# WHAT IS BEING ASKED
Can you repeat the lines beginning at the one that has "Y) center coordinate." and stopping after the one that has "times [663, 98]", swapping "specified word" for "given word" and leaving everything else unchanged?

# Data listing
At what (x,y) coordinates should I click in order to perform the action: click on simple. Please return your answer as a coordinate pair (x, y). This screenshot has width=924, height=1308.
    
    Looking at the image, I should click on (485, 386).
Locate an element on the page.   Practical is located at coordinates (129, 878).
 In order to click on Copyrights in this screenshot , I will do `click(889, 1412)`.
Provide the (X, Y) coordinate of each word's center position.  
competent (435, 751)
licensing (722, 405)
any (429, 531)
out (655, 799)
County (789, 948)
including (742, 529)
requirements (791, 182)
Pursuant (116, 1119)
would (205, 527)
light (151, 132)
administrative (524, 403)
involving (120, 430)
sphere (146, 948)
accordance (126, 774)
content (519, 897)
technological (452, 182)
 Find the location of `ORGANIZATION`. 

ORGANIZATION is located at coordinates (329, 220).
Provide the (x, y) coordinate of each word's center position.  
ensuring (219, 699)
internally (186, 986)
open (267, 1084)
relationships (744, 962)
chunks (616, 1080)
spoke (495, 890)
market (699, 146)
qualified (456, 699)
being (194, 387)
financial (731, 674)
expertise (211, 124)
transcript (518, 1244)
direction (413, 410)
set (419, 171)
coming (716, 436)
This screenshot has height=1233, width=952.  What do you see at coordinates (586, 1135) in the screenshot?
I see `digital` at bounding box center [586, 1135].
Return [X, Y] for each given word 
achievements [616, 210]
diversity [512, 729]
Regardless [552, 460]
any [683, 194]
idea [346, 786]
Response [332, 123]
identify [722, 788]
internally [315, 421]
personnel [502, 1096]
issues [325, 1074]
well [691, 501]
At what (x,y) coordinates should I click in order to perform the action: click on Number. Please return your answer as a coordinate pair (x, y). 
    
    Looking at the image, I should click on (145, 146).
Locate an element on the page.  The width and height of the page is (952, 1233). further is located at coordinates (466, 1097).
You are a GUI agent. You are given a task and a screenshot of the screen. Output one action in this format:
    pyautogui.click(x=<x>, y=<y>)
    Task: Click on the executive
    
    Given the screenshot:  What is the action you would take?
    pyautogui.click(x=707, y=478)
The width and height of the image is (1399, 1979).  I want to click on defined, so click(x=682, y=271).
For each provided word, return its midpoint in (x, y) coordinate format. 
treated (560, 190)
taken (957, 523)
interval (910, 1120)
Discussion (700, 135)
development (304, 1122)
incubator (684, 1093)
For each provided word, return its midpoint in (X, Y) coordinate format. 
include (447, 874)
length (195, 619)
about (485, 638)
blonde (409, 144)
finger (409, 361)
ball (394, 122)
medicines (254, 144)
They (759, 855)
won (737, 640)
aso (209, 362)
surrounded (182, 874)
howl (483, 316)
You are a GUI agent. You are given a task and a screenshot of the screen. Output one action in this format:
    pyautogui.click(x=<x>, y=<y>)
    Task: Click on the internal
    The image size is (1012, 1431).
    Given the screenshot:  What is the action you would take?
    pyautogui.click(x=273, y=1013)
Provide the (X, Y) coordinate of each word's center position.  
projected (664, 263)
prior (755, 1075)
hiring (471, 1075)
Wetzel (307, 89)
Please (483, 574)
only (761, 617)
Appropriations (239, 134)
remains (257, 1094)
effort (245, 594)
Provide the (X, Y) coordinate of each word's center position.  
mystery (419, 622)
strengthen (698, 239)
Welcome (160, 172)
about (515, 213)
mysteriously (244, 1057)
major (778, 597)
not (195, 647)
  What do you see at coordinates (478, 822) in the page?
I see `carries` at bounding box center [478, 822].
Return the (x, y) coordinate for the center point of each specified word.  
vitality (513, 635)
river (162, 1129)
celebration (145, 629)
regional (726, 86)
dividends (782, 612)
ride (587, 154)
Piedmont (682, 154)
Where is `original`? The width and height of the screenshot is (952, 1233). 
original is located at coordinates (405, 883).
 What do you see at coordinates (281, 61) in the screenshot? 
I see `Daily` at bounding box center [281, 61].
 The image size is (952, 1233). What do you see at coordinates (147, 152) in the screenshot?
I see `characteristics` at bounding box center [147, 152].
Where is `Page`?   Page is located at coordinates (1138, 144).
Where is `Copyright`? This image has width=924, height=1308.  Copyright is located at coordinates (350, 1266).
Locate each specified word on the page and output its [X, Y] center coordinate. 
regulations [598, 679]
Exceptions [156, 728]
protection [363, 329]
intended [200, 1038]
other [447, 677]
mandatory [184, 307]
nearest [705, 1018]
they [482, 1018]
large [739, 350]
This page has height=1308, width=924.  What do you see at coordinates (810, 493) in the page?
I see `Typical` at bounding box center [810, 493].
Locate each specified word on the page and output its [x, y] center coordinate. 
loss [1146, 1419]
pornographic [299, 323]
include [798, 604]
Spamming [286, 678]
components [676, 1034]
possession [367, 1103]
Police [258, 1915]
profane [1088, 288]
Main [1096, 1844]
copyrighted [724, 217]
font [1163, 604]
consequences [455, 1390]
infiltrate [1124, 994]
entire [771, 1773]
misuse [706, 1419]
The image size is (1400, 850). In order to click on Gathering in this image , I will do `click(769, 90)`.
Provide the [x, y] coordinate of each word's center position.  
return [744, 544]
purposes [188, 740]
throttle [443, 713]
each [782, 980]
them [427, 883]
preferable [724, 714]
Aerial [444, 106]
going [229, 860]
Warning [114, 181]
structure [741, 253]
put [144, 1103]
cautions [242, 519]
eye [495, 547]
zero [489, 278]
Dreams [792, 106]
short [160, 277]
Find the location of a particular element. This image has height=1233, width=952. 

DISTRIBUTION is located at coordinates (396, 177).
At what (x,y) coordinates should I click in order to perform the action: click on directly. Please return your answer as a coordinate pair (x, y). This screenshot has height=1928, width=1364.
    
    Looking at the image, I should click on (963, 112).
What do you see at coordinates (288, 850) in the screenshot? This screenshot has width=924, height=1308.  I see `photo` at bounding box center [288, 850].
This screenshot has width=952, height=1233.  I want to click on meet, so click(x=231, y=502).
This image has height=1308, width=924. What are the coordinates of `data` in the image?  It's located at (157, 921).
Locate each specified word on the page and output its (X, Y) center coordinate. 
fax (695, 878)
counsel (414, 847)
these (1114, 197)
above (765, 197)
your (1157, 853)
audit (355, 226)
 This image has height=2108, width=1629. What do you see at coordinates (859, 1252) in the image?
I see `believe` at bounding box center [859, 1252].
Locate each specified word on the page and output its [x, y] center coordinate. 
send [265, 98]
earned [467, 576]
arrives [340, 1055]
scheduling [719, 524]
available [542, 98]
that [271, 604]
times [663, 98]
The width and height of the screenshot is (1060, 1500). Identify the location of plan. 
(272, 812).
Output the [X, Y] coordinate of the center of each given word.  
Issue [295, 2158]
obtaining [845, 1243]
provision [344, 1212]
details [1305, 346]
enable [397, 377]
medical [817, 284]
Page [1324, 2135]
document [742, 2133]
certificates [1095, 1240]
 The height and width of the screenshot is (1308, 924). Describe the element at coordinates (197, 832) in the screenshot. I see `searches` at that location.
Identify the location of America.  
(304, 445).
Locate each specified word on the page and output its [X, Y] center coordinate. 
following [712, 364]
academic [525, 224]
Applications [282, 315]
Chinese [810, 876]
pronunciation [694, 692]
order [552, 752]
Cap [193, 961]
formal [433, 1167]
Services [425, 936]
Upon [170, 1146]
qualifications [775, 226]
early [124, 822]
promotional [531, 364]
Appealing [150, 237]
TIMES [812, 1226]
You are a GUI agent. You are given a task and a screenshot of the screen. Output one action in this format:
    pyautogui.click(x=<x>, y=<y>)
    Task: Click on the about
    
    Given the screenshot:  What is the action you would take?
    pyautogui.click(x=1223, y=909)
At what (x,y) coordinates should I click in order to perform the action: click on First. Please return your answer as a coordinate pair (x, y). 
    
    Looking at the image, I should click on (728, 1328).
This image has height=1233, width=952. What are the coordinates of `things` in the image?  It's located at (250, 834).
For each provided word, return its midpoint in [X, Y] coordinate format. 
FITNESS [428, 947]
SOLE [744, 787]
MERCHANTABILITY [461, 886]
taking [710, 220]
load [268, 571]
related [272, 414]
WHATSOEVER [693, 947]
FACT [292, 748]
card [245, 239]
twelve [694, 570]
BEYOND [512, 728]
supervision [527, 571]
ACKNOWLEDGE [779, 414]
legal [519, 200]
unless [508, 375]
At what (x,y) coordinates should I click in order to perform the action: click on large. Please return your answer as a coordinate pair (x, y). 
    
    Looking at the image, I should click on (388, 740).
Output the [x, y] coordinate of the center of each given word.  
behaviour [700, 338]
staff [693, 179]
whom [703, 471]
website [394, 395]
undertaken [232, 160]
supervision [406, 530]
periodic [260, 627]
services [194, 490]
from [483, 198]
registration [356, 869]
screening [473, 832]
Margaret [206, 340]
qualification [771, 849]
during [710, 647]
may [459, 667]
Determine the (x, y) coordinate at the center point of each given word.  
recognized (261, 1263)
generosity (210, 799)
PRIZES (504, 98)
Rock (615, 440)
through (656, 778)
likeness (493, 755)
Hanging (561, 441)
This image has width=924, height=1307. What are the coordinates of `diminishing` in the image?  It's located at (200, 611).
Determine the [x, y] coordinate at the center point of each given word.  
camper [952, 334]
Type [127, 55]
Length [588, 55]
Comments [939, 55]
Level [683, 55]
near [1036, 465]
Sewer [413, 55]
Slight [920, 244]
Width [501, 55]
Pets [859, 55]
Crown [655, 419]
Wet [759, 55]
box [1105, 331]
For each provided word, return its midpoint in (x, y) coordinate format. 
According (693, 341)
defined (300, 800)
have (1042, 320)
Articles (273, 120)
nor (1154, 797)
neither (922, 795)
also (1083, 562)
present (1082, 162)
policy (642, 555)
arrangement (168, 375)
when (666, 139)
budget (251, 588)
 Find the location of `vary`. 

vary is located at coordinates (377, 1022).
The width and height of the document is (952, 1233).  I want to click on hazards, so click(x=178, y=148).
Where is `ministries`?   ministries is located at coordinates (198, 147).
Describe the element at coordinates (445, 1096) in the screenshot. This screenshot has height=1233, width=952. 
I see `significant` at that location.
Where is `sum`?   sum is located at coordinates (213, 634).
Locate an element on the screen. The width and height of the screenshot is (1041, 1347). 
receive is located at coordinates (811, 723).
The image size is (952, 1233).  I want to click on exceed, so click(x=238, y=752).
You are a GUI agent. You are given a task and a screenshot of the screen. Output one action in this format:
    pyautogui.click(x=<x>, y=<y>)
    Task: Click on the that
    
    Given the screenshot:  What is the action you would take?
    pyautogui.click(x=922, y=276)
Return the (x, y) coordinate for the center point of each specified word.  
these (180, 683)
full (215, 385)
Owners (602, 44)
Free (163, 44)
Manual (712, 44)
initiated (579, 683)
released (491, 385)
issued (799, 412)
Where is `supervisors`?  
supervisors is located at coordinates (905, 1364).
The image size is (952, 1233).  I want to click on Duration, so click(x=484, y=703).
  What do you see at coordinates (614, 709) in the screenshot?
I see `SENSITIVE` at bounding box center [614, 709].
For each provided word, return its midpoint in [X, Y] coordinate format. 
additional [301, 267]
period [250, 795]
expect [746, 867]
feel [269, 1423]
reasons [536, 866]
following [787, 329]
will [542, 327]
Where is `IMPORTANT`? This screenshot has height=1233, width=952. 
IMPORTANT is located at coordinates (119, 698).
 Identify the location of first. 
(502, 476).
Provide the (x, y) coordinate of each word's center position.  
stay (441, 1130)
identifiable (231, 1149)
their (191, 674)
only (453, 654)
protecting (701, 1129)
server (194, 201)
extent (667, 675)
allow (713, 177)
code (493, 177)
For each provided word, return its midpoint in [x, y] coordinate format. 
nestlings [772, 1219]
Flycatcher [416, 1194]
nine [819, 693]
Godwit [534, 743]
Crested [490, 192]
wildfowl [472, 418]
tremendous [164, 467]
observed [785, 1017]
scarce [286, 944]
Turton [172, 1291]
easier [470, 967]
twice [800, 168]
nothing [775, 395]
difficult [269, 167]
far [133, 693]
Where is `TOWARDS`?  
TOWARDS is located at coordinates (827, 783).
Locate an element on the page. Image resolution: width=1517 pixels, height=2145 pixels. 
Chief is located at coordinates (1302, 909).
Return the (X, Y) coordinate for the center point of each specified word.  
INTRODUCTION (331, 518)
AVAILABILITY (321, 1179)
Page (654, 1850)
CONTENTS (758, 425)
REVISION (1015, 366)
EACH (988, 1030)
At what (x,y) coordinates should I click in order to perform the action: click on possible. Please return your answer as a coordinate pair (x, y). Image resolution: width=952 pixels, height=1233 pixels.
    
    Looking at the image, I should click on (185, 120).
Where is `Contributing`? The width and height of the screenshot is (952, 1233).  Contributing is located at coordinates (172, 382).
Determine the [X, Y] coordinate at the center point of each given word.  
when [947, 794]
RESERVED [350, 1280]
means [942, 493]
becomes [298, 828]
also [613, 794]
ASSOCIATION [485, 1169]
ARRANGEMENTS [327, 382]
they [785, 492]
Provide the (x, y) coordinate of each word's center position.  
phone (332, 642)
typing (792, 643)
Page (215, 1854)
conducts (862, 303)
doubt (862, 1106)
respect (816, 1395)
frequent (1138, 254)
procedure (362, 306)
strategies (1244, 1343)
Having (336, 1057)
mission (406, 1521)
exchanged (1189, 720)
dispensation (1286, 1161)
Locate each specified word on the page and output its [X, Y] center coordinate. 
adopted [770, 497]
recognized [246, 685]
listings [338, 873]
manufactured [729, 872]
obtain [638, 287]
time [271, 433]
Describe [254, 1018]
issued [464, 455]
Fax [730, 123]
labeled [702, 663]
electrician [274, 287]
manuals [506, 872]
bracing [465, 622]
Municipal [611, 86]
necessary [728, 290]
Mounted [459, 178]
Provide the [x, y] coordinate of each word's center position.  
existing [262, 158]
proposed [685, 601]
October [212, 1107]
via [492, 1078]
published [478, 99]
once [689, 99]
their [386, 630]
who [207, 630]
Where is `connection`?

# SOLUTION
Locate each given word on the page and output its (X, Y) center coordinate. 
fax (695, 878)
counsel (414, 847)
these (1114, 197)
above (765, 197)
your (1157, 853)
audit (355, 226)
 This image has height=2108, width=1629. What do you see at coordinates (859, 1252) in the image?
I see `believe` at bounding box center [859, 1252].
Locate each given word on the page and output its [x, y] center coordinate. 
send [265, 98]
earned [467, 576]
arrives [340, 1055]
scheduling [719, 524]
available [542, 98]
that [271, 604]
times [663, 98]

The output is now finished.